A comissão de segurança da câmara de Campinas quer responsabilizar o governo do estado de São Paulo, que descartou a possibilidade de instalar a segunda Delegacia de Defesa da Mulher, no prédio que abriga a segunda seccional do município. A previsão era que a unidade integrasse parte do espaço, que está localizado no Jardim Londres. Mas depois que foi inaugurada a segunda seccional, em 28 de fevereiro deste ano, o estado informou à comissão de vereadores que o local não comportaria uma delegacia especializada no atendimento às mulheres. Segundo o vereador Carlão do PT, os parlamentares estão reunindo documentos para responsabilizar o governo paulista, que não apresentou nenhuma alternativa para o problema.
A comissão de vereadores visitou nesta quarta-feira a sede da DDM, na Avenida Governador Pedro de Toledo, para avaliar a estrutura do local. O presidente da comissão, vereador Tico Costa, afirma que a sede atual não atende as necessidades da população.

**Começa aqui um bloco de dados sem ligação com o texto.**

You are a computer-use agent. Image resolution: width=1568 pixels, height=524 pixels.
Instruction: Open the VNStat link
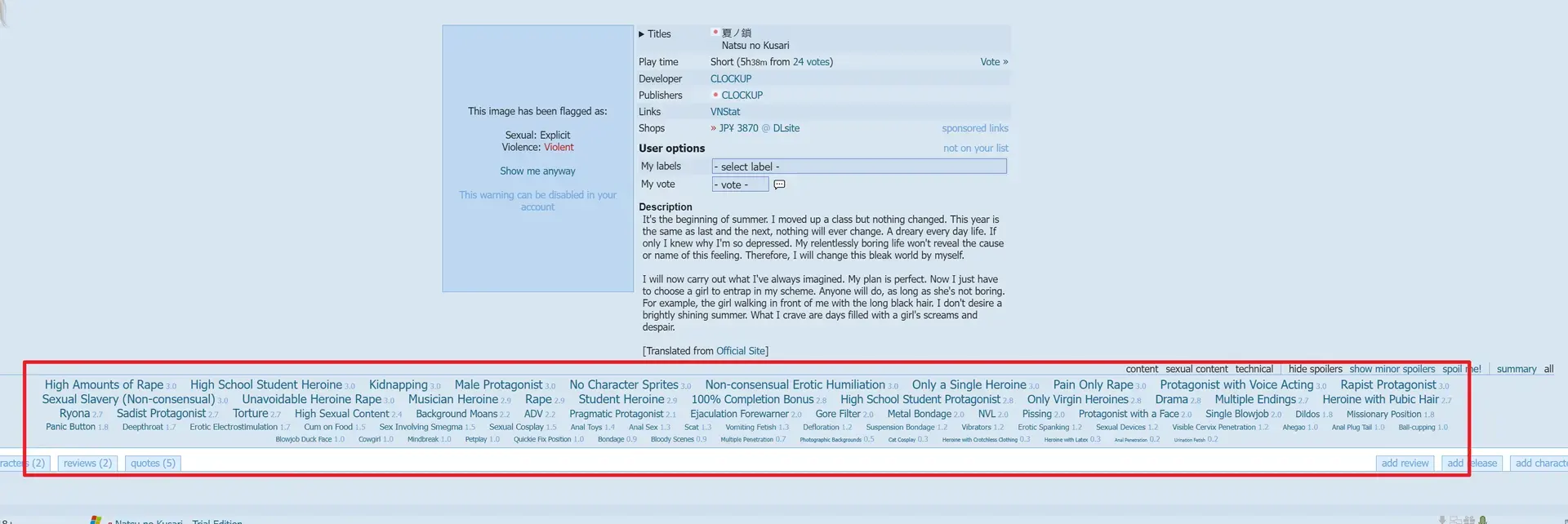click(725, 112)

Ele afirma que é preciso adequar a atual DDM e pensar em novas possibilidades para a segunda unidade. A delegada da DDM de Campinas, Maria Cecília Favéro Lopes, agradeceu o interesse do poder legislativo, mas evitou falar sobre a atual situação da delegacia.
A expectativa é de que a atual Delegacia de Defesa da Mulher seja transferida para um imóvel no bairro Chácara Primavera, próximo à Cidade Judiciária. Porém, não há um planejamento definido sobre isso.